• _Exercise goal_
Substitute "Which point should be clicked to:" for every occurrence of "Where should I click to:" in the items below, leaving all other text unchanged and omitting the pictures.

----------

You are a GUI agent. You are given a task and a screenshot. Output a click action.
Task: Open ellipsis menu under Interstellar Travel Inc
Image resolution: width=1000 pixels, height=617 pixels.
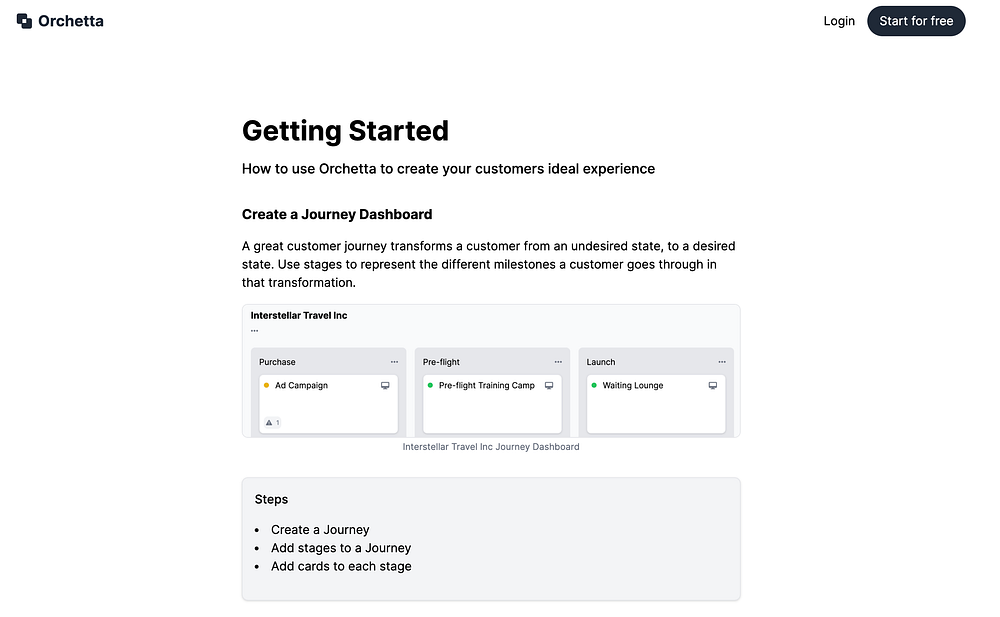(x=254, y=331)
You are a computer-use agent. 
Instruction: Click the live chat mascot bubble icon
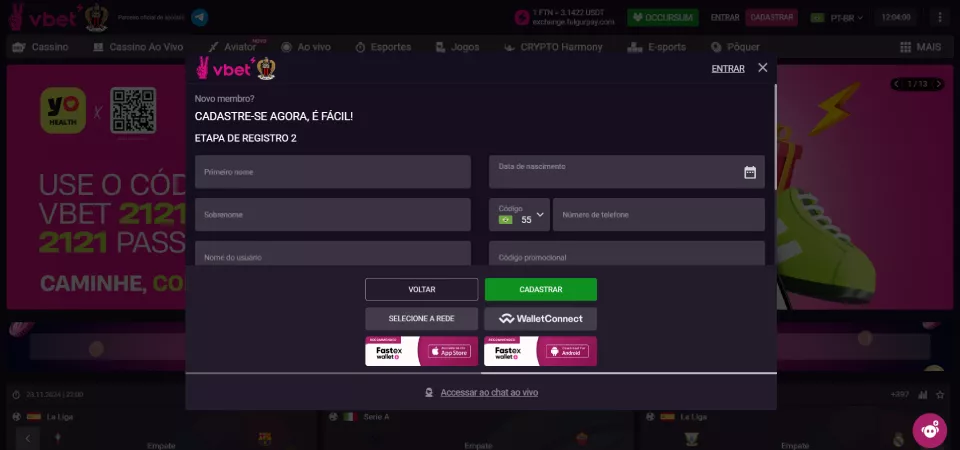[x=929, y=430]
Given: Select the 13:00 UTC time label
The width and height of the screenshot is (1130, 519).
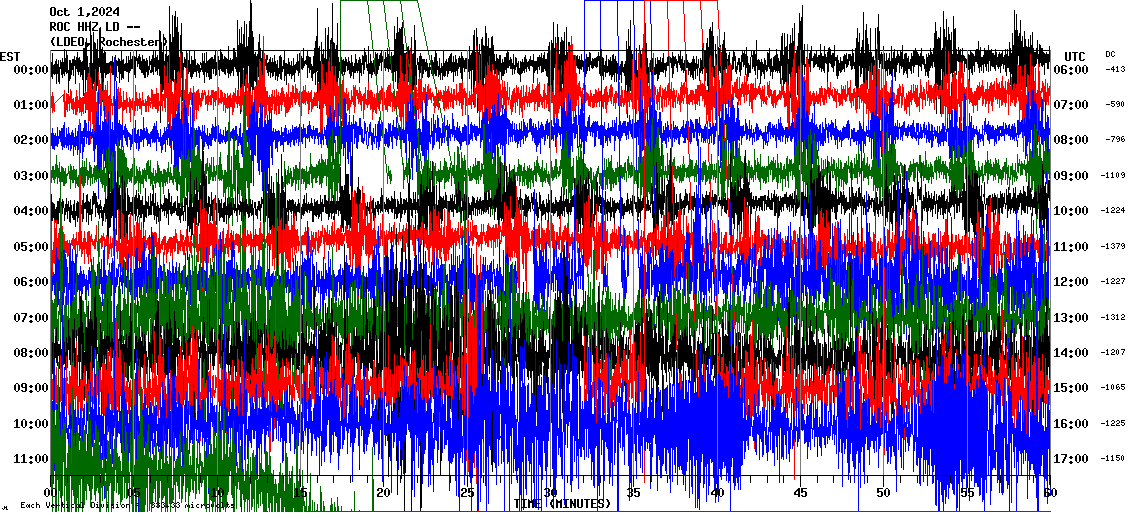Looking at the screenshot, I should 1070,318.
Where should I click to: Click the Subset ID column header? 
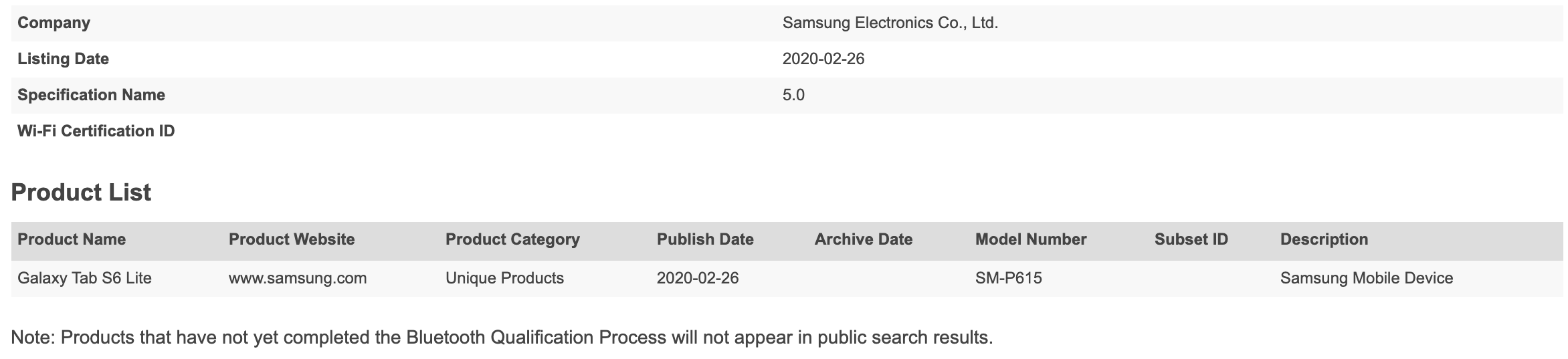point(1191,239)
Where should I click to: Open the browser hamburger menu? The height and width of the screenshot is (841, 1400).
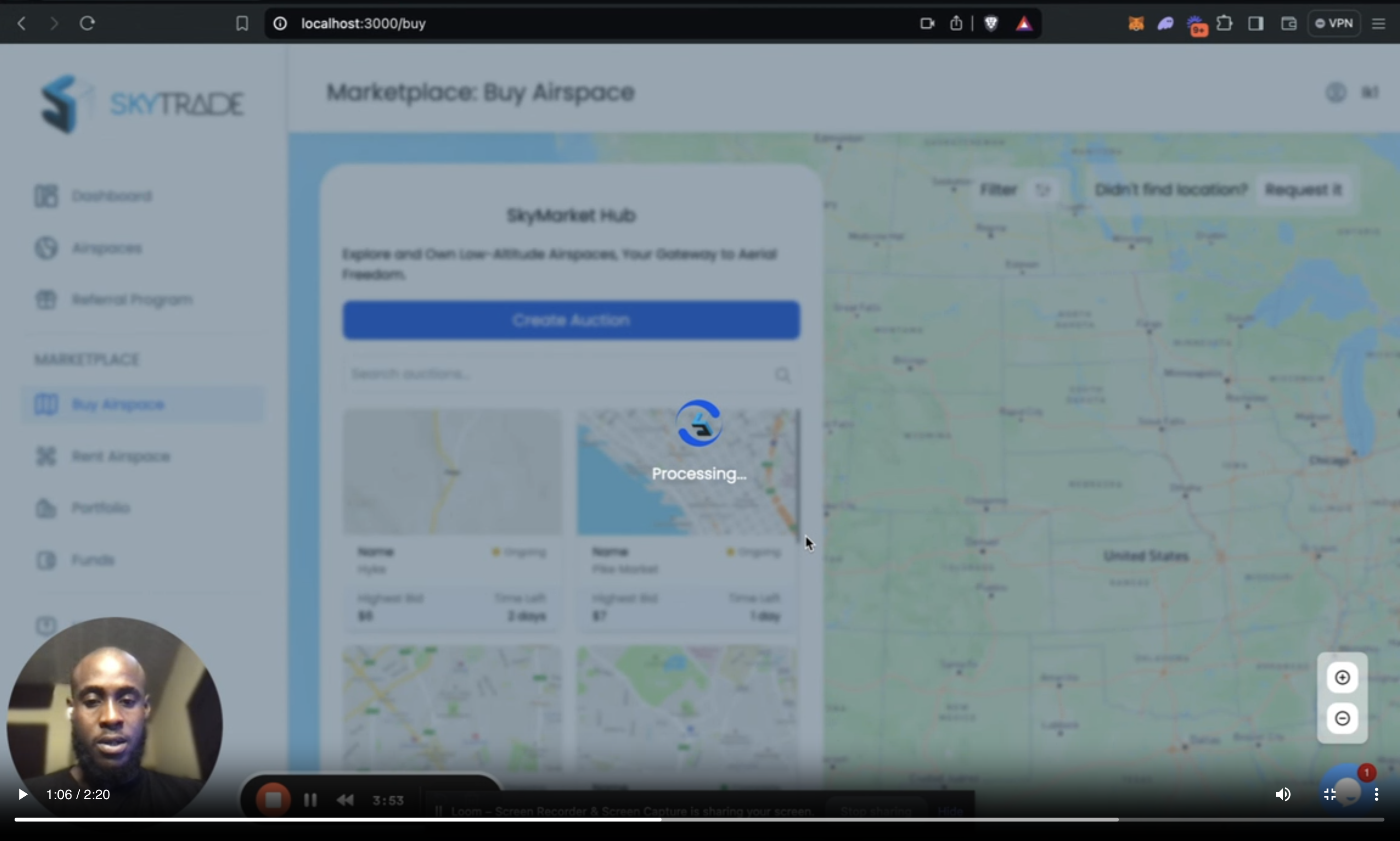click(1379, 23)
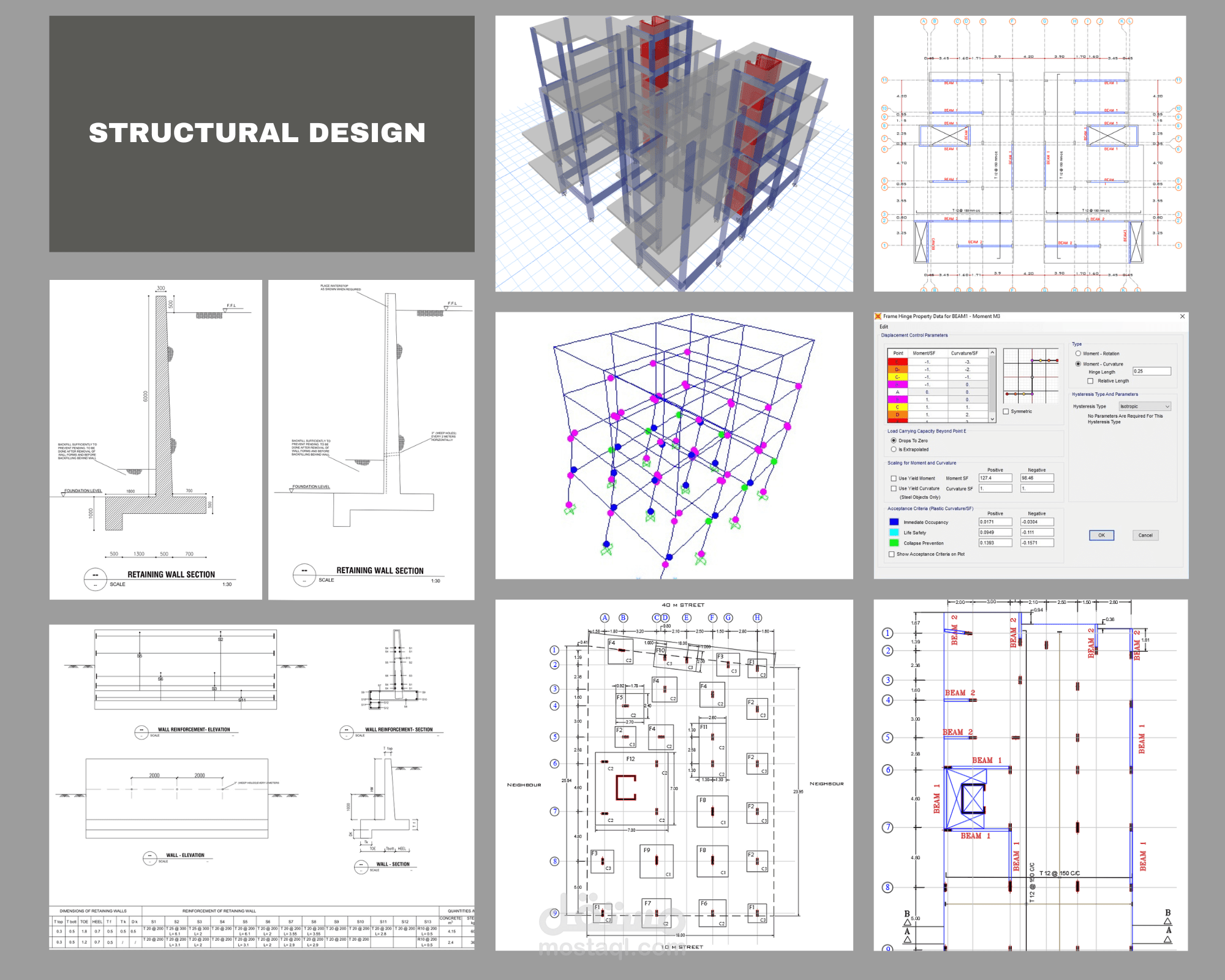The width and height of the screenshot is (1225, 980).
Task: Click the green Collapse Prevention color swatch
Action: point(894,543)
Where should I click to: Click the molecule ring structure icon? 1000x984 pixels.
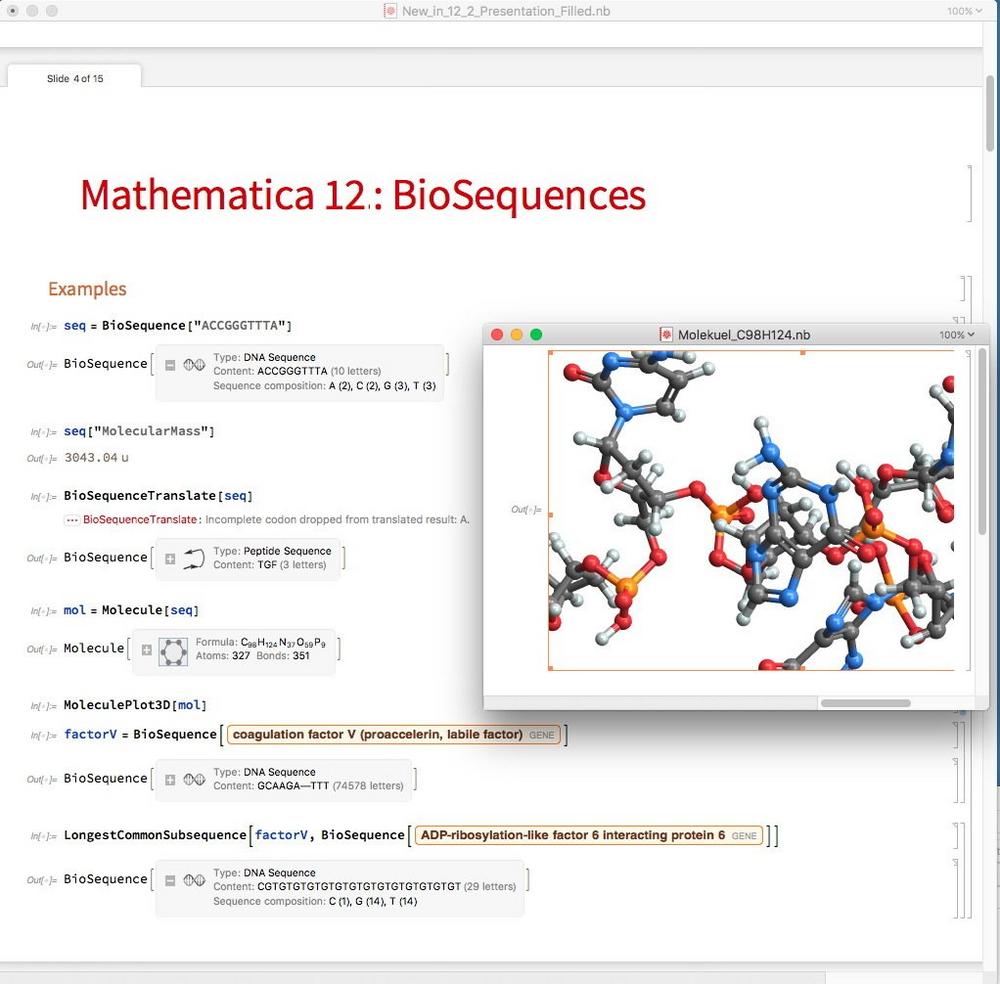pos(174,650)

----------

• _Finished answer_
You are a GUI agent. You are given a task and a screenshot. Output a click action.
Task: Open ellipsis menu under Interstellar Travel Inc
Image resolution: width=1000 pixels, height=617 pixels.
(x=254, y=331)
You are a computer-use agent. 
Instruction: Click the live chat mascot bubble icon
[x=929, y=430]
Given: Select the 13:00 UTC time label
The width and height of the screenshot is (1130, 519).
Looking at the screenshot, I should 1070,318.
Which point should be clicked to: Click the Subset ID column header? 
point(1191,239)
Which point should be clicked to: Open the browser hamburger menu? The height and width of the screenshot is (841, 1400).
click(1379, 23)
The width and height of the screenshot is (1225, 980).
Task: Click the green Collapse Prevention color swatch
Action: point(894,543)
Which point should be clicked to: Click the molecule ring structure icon? 1000x984 pixels.
pos(174,650)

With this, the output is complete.